Page text =>
= = =

The Process

Rural Organizing Voices is a participatory oral history project to document and learn from the Rural Organizing Project’s over 20-year history of progressive, grassroots organizing in rural and small town Oregon. By exploring the history of the ROP through the stories of those who have created it and been changed because of it, we can learn something about the power and potential of rural organizing. We can begin to uncover a counter narrative to the dominant story of rural Oregon. And we can better understand what it means—and what it takes—to do grassroots, values-driven, progressive organizing in rural communities.

The project seeks to critically analyze and articulate what’s at the heart of ROP’s organizing model through the voices, stories and reflections of historic and current ROP members, volunteers, staff, board, allies and critics. What’s worked? What hasn’t? What’s unique about what we do? And what does it all mean for our organizing moving forward?

Project Origins & Goals

In April 2010, ROP Founder and Director, Marcy Westerling, was diagnosed with terminal ovarian cancer. Around the same time, then ROP Staff Organizer, Sarah K. Loose decided to leave Oregon temporarily to pursue a Masters degree in Oral History at Columbia University in New York. Marcy and Sarah began talking about the importance of capturing Marcy’s story and the broader story of ROP. In the summer of 2011, Sarah returned to Oregon and launched the project, initially called Roots & Wings (later renamed Rural Organizing Voices). Among our goals for the project were to:

  1. Document and share the history of rural Oregon’s grassroots movement for human dignity – preserve ROP’s institutional memory and history and make that history and analysis available to a diverse audience of organizers and potential organizers, both statewide and nationally.
  1. Improve our practice and inform our future organizing plans – in coordination with ROP’s 5-year strategic visioning process, help articulate what is core to the ROP organizing model (and how/why that model has morphed over time), and illuminate ROP’s most effective actions, strategies and organizing tools – as well as things we might need to do differently.
  1. Contribute to a successful organizational transition – nurture a sense of loyalty and identification with ROP, and honor and engage historic ROP leaders while also creating space for new leaders to experiment and innovate.
  1. Engage and strengthen the ROP base – develop new ROP leaders and volunteers’ organizing, listening and facilitation skills, as well as their knowledge of movement history and their own communities’ stories of resistance and hope.

= = =

Dataset =>
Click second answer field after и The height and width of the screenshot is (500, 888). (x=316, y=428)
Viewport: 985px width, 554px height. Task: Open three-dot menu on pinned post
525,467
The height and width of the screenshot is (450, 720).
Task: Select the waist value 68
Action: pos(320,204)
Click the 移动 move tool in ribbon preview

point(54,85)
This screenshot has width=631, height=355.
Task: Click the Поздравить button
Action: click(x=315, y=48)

= = =

Goal of the exercise =>
Reproduce word for word the passage of the text on the Rural Organizing Voices project above, between "1. Improve our" and "experiment and innovate.", inclusive.

Exercise result =>
1. Improve our practice and inform our future organizing plans – in coordination with ROP’s 5-year strategic visioning process, help articulate what is core to the ROP organizing model (and how/why that model has morphed over time), and illuminate ROP’s most effective actions, strategies and organizing tools – as well as things we might need to do differently.
  1. Contribute to a successful organizational transition – nurture a sense of loyalty and identification with ROP, and honor and engage historic ROP leaders while also creating space for new leaders to experiment and innovate.